IndexTTS 1.5 Release: High-Quality Chinese and English Text-to-Speech Model
Recently, the IndexTTS team released the new version IndexTTS 1.5, an advanced GPT-style text-to-speech (TTS) model. The new version achieves significant improvements in model stability and English speech synthesis, providing users with more fluent and natural speech synthesis experience.
Key Features
IndexTTS 1.5 includes the following core features:
- Chinese Pronunciation Optimization: Supports using pinyin to correct pronunciation of Chinese characters, ensuring accuracy of synthesized speech
- Flexible Pause Control: Precisely control pauses at any position in speech through punctuation marks
- High-Quality Audio: Integrates BigVGAN2 technology to optimize audio quality and voice timbre similarity
- Bilingual Support: Supports both Chinese and English speech synthesis, with significantly improved English performance in the new version
- Voice Cloning: Supports zero-shot voice cloning, requiring only 5-10 seconds of reference audio to achieve voice replication
Performance Results
IndexTTS 1.5 demonstrates excellent performance across multiple benchmark tests:
Word Error Rate (WER) Testing
On the seed-test dataset, IndexTTS 1.5 achieved the best performance:
- Chinese test: 0.821 (compared to human baseline 1.26)

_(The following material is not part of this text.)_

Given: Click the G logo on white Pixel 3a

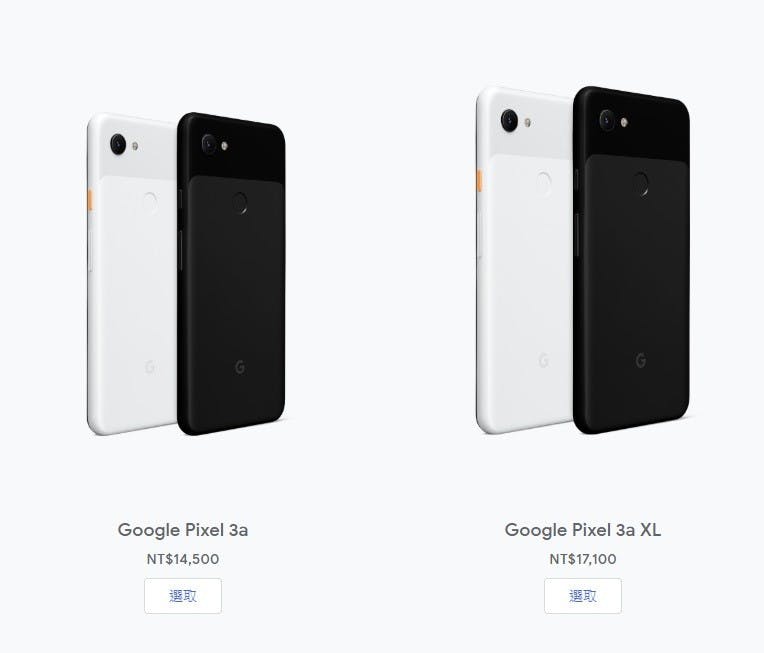Looking at the screenshot, I should [150, 367].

- English test: 1.606 (compared to human baseline 2.14)
- Hard test: 6.565
Speaker Similarity Scores
In subjective evaluation of voice cloning, IndexTTS achieved the highest scores in prosody (3.79), timbre (4.20), and quality (4.05), with an average score of 4.01.
ComfyUI Integration
Users can easily use IndexTTS through ComfyUI:
- Search for “IndexTTS” in the ComfyUI node manager for installation
- Download model files to the
models/TTS/Index-TTS
directory - Upload 5-10 seconds of reference audio file
- Input the text to be synthesized to generate speech
The plugin requires approximately 8GB of VRAM, suitable for most consumer-grade graphics cards.
Online Experience
You can experience IndexTTS effects through the following online platform: https://huggingface.co/spaces/IndexTeam/IndexTTS
Technical Architecture
IndexTTS is built on XTTS and Tortoise technologies, using a Conformer conditioning encoder and BigVGAN2 speech decoder. The model is trained on tens of thousands of hours of speech data, ensuring excellent performance.

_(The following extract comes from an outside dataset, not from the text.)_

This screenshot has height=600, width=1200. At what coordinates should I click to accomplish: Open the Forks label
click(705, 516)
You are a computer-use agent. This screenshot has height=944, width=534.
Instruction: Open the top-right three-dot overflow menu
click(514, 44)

For Chinese scenarios, the team introduced a character-pinyin hybrid modeling approach, allowing users to quickly correct mispronounced characters, which is significant for Chinese TTS applications.
Development Timeline
- May 14, 2025: Released IndexTTS 1.5 version, significantly improving model stability and English performance
- March 25, 2025: Released IndexTTS 1.0 model parameters and inference code
- February 12, 2025: Submitted paper on arXiv and released demos and test sets
Related Links
IndexTTS is developed by a team dedicated to advancing speech synthesis technology. The open-source nature of this project provides strong support for research and application development in the speech synthesis field.